Calculating the Probability of an Ideal Gas in Half its Volume

[latentcorpse]

What is the probability that at one instant, in one mole of an ideal gas, all [itex]N=N_A[/itex] molecules will be ofund in a volume [itex]\frac{V}{2}[/itex]? Express your answer as a power of 10?

usually this type of question is just a simple combinatorics question but i don't know how to set it up. i.e. how do i make it "something choose something"

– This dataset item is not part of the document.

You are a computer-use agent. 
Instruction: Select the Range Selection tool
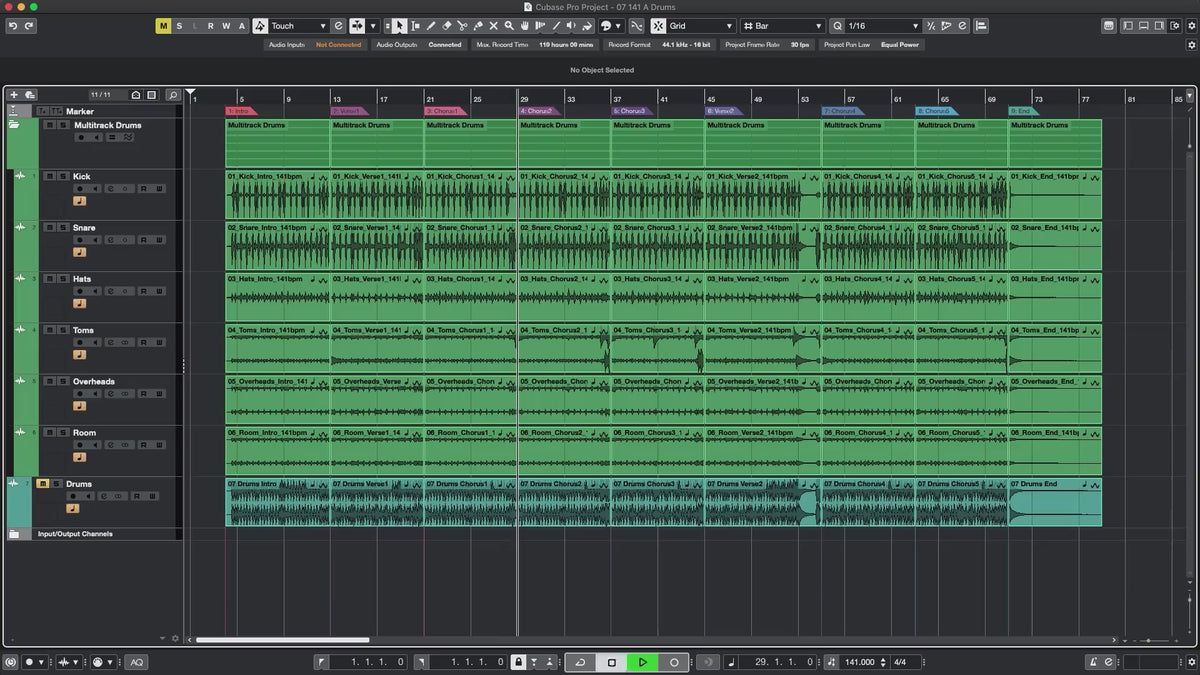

i thought there was some information missing to be honest but it's a past exam question so I'm assuming it's legit...

 

[dx]

Divide the volume in your mind into half. How many ways can you distribute N particles into these two halfs? How many of these ways have all particles in one half? The ratio of these two numbers is the required probability. If you have one mole of gas, then the number of molecules N is the Avogadro number.

 

[latentcorpse]

at a guess there's N! ways of arranging N distinguishable objects
only 1 of these will have all in one half so the answer is just N! yeah?

 

[dx]

No it's not N! ways. N! is the number of ways of ordering N distinguishable objects in a line. We don't want to order the particles, but just to assign to each of them either "left side" or "right side". How many ways are there of doing that?

 

[latentcorpse]

[itex]\binom{N}{n_R} \binom{N-n_R}{n_L}[/itex] but the second coeffeicient will just be one will it not as [itex]n_L=N-n_R[/itex]

 

[latentcorpse]

is this right? i just found the same question again and still haven't really grasped what's going on.

 

[dx]

There are two ways to assign and L or an R to particle one, i.e. just L and R. Once you assign a side to particle one, there are two ways to assign a side to particle two, so for each of the two possible choices for particle one, there are two ways for particle two. This gives four ways for both: LL, LR, RL, RR. Can you see how to extend this reasoning to N particles?

 

[latentcorpse]

2N possible combinations

i want 1 particular one (i.e. all on one side)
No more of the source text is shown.